Americans donated an estimated $335 billion to charitable causes, and foundations an estimated $50 billion in 2013 according to Giving USA. These numbers validate President John F. Kennedy’s notion that philanthropy is “a jewel of an American tradition.”
Indeed the legacy of American philanthropy is a proud one, built on the stories of countless individuals determined to forge a better world. The benefits of philanthropic giving extend across generations, however, it is philanthropy’s role in the Civil Rights Movement that is often forgotten.
The Movement from 1955-1965 was funded by charitable giving, big and small. A bold group of foundations and individuals from all corners of the country gave what they could in the unified effort to spread freedom and ensure that America fulfills its promise for all creeds and colors.
However, fifty years after the passage of the Civil Rights Act and the dismantling of Jim Crow, our country still finds itself at a critical crossroad.
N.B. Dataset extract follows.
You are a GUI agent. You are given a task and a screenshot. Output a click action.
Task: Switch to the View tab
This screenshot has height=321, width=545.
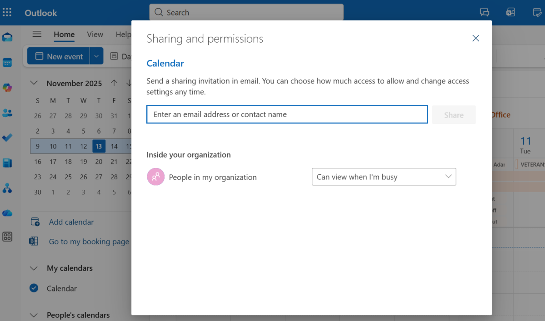tap(95, 34)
Many of our children, despite Brown v. Board of Education, are still denied access to the quality education they deserve. Wealth disparities between races continues to exacerbate, and the proliferation of voting restrictions will prevent countless Americans from participating in the most sacred act of democracy. These inequalities are just a reminder that there is much more work left to be done.
The untimely deaths of Michael Brown and Eric Garner have inspired new generations of activists from all walks of life to courageously promote agendas of inclusiveness and challenge societal norms. But, to create lasting change, it is vital that we stimulate the spirit of giving within today’s movement.
No time in history has the potential power of the collective been greater. With all our technological advances we can mobilize in ways at speeds that our predecessors could not have imagined. However, we will only achieve this collective impact if we work together to align our approaches, pool our resources, and coordinate efforts to systemically chip away at outdated statistics and stereotypes.
I am reminded of an African proverb - if you want to go fast, go alone. If you want to go far, go together.
And philanthropy has the power to do just that.
Edward Smith-Lewis is an Associate Program Officer at The Bill and Melinda Gates Foundation.